Throughout the 1990s, Said’s newspaper columns provided a constant critique of the depradations, falsehoods and failures of the Oslo “peace process” that led only to the further alienation of Palestinians from their land and a betrayal of the vision of reconciliation and justice for which he strived. Said was among the first to understand and articulate how this process, premised on preserving the vast power imbalances and injustices between Israelis and Palestinians, would lead to the present disaster, and he never shirked from criticizing the Palestinian leaders who contributed to this state of affairs.
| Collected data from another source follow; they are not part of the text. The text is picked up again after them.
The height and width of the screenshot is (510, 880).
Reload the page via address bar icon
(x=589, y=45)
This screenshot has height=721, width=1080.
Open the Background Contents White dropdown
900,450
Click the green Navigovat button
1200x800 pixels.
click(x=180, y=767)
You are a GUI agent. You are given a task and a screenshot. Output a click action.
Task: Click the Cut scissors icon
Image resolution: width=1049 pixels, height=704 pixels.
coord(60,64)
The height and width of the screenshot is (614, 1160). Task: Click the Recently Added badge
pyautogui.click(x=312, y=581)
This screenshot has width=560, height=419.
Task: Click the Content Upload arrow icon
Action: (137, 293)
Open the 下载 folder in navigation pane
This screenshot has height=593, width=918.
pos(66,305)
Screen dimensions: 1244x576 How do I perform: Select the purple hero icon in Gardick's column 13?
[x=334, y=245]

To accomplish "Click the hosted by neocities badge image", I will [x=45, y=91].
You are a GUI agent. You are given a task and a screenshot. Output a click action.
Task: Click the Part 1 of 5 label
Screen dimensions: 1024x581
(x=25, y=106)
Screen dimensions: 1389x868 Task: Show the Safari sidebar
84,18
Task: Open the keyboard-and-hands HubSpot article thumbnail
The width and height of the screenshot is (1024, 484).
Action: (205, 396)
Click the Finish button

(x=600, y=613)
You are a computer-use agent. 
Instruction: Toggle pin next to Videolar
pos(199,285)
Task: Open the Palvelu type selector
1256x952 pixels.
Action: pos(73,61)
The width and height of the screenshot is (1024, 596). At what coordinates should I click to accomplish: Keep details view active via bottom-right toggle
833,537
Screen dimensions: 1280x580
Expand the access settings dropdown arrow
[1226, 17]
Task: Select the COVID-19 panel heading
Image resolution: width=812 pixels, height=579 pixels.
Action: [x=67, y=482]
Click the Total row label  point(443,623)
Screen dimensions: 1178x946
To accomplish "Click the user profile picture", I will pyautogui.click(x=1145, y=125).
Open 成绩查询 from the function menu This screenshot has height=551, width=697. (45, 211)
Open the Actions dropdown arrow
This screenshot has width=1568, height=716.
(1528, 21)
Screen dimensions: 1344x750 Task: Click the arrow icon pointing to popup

Said’s journey back to his birthplace in Palestine in the early 1990s, after decades of exile, helped many Palestinians to come to terms with their own experience of exile and dispossession and encouraged many Palestinians to embark on their own journeys home. Said’s books, among them “The Question of Palestine,” “After the Last Sky,” “The Politics of Dispossession,” and the memoir of his youth, “Out of Place,” remain seminal works which both personalize and humanize the Palestinian predicament and place it in political context. In his memoir, he revealed the depth of his courage and honesty by facing himself, his past, and his society with a critical eye.
Despite the worsening situation in Palestine, Said never succumbed to despair. Until the very end of his life, he was actively engaged in the Palestinian National Initiative, a movement to mobilize the energy of the entire population towards a non-violent struggle for peace and liberation.
Yet the greatest significance of Said’s contribution is not only that he was an outstanding advocate for justice and peace in Palestine, but also that he consistently located this cause within a much greater struggle for a truly universal and humanist vision, entailing a firm rejection of ethno-nationalism and religious fanaticism. He taught by eloquent example that being faithful to a cause did not require blind loyalty to leaders or symbols, but rather necessitated self-criticism and debate. This fact meant that his engagement with the Arab world, and his fierce criticism of its status quo, was as important as his work communicating with people in the West.
Edward Said was a fountain of humanity, compassion, intellectual restlessness and creativity. At a time when the crude calculus of raw power and fanaticism threatens to swamp global discourse, his irreplaceable voice never needed to be heard more.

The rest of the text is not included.